The ASF web sites are great, but the documentation sometimes assumes that
the readers have attained a level of expertise that perhaps they haven't.
The largest problem I experience when reading through ASF documentation is
that must of it is written from a technical reference stand point.  It is
the difference between knowing how to do a thing and knowing what (and why)
things must be done.  I am not knocking ASF efforts;

The FAQ (as I am imagining it) does not merely have to be about answering
questions; it could be a platform which can be leveraged to find out where
to go get answers.  Many of the responses in the newsgroup are currently
instructions about going to this web site or that web site to read a given
document.  There are several dozen HOW-TO resources on the ASF web sites and
elsewhere that should be referenced and leveraged.

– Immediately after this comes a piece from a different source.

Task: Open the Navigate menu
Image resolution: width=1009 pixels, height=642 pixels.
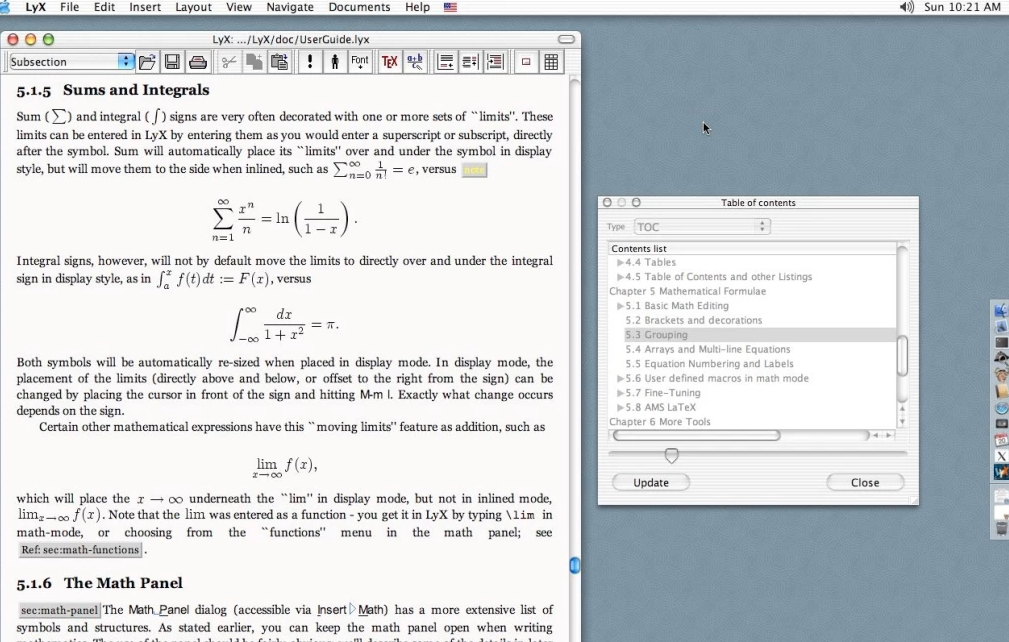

Having a FAQ isn't necessarily redundant.  I personally like to purchase two
or even three technical books on a particular subject so that if one of the
authors explains something awkwardly or inadequately, I can look to another
author's explanation to gain a richer understanding.

I do not believe that ignoring people who post questions which are off topic
is the way.  The mailing list would be moderated if that view were
prevalent.  (People who blatantly abuse guidelines after they have been
instructed on them can be ignored, however.  Ignoring posts is one common
method by which list members can punish repeat guideline offenders.)  On the
other hand, having a focused resource might avoid 2 or 3 out of 10
questions--depending on how easy it is to search the FAQ and how
comprehensive the answers are.

The specific issues for me about writing a FAQ is that writing effectively
isn't always easy.  If the deliverable is expected to be worth it, I expect
the time commitment for such an endeavor would be daunting, too.

Do I know answers to question that are posted on the mailing list?  Yes, I
know a lot of the answers.  For the answers I don't know, I often have a
resource at my fingertips in which I can easily find the answer.  Do I want
to help people?  Yes, I do.  I revel in learning things and teaching things.
I also hope that I am earning some level of recognition in the community
through answering questions.  That is to say, I am still vainly seeking
elements associated with level four of Maslow's hierarchy of needs.  :-)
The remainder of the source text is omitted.